WHAT YOU NEED TO DO -
Repeat everything from the line containing "Bookmark this page with the star icon" down to the line containing "(x=450, y=16)", both included, exactly as those lines read in the items below.

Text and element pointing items
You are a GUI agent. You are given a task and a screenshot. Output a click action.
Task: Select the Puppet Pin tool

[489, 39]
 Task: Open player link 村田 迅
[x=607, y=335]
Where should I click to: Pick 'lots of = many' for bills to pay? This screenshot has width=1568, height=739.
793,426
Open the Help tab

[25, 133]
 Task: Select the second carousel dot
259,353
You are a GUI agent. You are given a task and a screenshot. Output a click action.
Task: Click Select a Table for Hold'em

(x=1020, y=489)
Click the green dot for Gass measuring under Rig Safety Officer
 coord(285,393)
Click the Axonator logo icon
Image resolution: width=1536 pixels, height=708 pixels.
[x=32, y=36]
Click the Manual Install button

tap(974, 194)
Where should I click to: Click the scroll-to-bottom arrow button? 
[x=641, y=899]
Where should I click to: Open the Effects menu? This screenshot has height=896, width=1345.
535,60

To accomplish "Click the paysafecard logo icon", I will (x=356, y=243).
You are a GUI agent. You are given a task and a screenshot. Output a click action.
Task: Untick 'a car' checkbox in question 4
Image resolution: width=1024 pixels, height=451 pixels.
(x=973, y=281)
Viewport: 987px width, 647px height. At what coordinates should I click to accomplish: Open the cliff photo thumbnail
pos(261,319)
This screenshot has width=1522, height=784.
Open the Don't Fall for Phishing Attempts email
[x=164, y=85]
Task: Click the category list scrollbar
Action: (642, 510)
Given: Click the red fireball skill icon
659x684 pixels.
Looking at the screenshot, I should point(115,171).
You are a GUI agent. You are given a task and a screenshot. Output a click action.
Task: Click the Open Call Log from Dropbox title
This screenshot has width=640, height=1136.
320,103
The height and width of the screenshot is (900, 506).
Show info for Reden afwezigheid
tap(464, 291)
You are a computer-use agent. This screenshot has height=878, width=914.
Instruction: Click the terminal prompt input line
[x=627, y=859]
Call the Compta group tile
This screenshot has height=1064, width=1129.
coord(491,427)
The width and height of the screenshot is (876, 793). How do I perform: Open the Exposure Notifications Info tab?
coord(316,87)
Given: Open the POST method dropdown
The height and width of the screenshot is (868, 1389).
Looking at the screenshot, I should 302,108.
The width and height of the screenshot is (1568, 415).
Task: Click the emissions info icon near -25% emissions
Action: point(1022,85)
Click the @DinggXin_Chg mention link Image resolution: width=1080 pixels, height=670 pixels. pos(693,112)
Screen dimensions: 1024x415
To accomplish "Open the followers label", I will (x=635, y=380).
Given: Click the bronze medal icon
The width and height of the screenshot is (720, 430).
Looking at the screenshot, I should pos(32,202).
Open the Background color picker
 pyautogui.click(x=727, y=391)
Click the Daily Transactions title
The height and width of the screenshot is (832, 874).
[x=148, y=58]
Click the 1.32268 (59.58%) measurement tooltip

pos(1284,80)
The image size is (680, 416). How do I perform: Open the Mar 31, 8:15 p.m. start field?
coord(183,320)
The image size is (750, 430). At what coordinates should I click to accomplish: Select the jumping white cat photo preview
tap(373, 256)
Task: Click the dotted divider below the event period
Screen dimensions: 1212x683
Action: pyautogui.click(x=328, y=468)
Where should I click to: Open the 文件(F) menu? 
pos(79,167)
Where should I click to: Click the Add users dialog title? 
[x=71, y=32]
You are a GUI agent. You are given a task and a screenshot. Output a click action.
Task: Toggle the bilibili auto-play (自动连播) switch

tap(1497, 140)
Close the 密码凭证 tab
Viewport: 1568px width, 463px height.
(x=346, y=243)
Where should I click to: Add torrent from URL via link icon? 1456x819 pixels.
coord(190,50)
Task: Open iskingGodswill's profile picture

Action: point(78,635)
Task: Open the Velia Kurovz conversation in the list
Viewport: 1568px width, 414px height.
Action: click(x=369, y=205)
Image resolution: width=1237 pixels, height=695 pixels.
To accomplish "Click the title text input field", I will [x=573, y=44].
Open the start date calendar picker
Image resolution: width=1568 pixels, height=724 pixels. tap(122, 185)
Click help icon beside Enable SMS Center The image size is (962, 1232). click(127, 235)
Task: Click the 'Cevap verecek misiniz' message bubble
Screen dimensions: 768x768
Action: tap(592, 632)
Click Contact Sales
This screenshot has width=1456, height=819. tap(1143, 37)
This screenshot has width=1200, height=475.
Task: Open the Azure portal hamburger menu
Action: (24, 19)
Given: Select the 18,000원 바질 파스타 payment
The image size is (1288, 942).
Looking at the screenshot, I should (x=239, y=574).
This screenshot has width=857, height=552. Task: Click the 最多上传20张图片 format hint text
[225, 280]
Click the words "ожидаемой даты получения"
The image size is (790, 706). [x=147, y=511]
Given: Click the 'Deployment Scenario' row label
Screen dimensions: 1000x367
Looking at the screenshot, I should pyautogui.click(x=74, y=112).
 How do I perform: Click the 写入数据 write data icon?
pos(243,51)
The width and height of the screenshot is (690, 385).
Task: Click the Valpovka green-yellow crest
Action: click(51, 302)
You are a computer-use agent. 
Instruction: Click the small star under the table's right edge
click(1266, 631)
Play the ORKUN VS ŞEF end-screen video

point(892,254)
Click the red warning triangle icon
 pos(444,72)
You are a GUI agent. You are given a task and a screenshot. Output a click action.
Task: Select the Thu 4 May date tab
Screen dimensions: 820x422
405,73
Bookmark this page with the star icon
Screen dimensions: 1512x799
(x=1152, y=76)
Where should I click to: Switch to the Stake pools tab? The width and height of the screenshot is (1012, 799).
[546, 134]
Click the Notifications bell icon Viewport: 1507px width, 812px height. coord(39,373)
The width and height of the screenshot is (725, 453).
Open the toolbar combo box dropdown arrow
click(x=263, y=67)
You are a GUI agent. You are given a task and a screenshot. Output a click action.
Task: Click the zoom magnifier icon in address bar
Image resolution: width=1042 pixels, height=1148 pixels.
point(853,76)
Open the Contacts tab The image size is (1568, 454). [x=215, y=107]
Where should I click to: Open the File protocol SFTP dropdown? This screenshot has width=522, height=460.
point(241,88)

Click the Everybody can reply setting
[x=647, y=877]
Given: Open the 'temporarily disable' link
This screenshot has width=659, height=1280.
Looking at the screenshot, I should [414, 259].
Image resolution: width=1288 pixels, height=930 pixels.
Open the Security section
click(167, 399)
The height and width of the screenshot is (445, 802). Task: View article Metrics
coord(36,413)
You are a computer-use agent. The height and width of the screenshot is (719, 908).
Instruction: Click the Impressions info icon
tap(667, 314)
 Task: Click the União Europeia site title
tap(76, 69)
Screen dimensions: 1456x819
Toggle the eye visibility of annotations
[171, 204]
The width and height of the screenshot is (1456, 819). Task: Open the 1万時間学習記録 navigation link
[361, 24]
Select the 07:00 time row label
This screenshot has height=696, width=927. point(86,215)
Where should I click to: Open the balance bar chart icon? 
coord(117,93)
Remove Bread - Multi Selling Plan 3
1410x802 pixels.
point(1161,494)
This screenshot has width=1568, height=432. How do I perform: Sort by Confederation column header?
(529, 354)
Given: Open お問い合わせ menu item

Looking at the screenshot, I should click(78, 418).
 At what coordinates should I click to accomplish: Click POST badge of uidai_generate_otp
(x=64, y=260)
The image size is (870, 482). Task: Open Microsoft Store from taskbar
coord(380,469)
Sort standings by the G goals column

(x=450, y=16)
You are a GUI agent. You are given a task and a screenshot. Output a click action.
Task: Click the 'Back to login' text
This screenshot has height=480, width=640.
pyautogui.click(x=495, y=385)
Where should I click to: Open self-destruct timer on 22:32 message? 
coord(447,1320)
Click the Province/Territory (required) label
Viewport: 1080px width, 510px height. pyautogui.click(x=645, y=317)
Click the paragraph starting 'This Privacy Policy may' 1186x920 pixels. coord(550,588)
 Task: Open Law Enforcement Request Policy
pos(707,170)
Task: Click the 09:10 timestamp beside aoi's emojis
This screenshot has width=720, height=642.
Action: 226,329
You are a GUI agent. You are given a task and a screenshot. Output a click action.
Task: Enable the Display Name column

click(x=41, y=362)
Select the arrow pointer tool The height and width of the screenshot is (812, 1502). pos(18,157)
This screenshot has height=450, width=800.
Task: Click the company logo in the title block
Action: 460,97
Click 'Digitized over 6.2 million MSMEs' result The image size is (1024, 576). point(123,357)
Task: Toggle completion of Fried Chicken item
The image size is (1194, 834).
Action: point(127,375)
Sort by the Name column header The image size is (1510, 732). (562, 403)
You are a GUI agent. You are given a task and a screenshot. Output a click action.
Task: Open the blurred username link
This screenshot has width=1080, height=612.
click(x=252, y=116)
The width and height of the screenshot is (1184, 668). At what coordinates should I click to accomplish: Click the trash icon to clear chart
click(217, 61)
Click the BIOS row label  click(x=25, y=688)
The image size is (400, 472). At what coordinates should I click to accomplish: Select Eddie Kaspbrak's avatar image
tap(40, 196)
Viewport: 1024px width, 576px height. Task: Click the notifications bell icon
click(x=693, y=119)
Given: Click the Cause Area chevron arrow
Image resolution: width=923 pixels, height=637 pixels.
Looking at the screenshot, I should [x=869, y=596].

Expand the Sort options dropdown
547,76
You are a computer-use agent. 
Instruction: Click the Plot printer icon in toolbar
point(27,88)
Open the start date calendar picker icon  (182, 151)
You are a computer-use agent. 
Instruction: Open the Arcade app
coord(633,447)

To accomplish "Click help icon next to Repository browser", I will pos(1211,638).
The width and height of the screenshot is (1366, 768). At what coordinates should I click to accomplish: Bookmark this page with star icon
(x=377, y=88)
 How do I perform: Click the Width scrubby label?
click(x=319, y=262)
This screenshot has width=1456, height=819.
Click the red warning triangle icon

OUTPUT FOR THIS EXERCISE -
Bookmark this page with the star icon
Screen dimensions: 1512x799
(x=1152, y=76)
Where should I click to: Switch to the Stake pools tab? The width and height of the screenshot is (1012, 799).
[546, 134]
Click the Notifications bell icon Viewport: 1507px width, 812px height. coord(39,373)
The width and height of the screenshot is (725, 453).
Open the toolbar combo box dropdown arrow
click(x=263, y=67)
You are a GUI agent. You are given a task and a screenshot. Output a click action.
Task: Click the zoom magnifier icon in address bar
Image resolution: width=1042 pixels, height=1148 pixels.
point(853,76)
Open the Contacts tab The image size is (1568, 454). [x=215, y=107]
Where should I click to: Open the File protocol SFTP dropdown? This screenshot has width=522, height=460.
point(241,88)

Click the Everybody can reply setting
[x=647, y=877]
Given: Open the 'temporarily disable' link
This screenshot has width=659, height=1280.
Looking at the screenshot, I should [414, 259].
Image resolution: width=1288 pixels, height=930 pixels.
Open the Security section
click(167, 399)
The height and width of the screenshot is (445, 802). Task: View article Metrics
coord(36,413)
You are a computer-use agent. The height and width of the screenshot is (719, 908).
Instruction: Click the Impressions info icon
tap(667, 314)
 Task: Click the União Europeia site title
tap(76, 69)
Screen dimensions: 1456x819
Toggle the eye visibility of annotations
[171, 204]
The width and height of the screenshot is (1456, 819). Task: Open the 1万時間学習記録 navigation link
[361, 24]
Select the 07:00 time row label
This screenshot has height=696, width=927. point(86,215)
Where should I click to: Open the balance bar chart icon? 
coord(117,93)
Remove Bread - Multi Selling Plan 3
1410x802 pixels.
point(1161,494)
This screenshot has width=1568, height=432. How do I perform: Sort by Confederation column header?
(529, 354)
Given: Open お問い合わせ menu item

Looking at the screenshot, I should click(78, 418).
 At what coordinates should I click to accomplish: Click POST badge of uidai_generate_otp
(x=64, y=260)
The image size is (870, 482). Task: Open Microsoft Store from taskbar
coord(380,469)
Sort standings by the G goals column

(x=450, y=16)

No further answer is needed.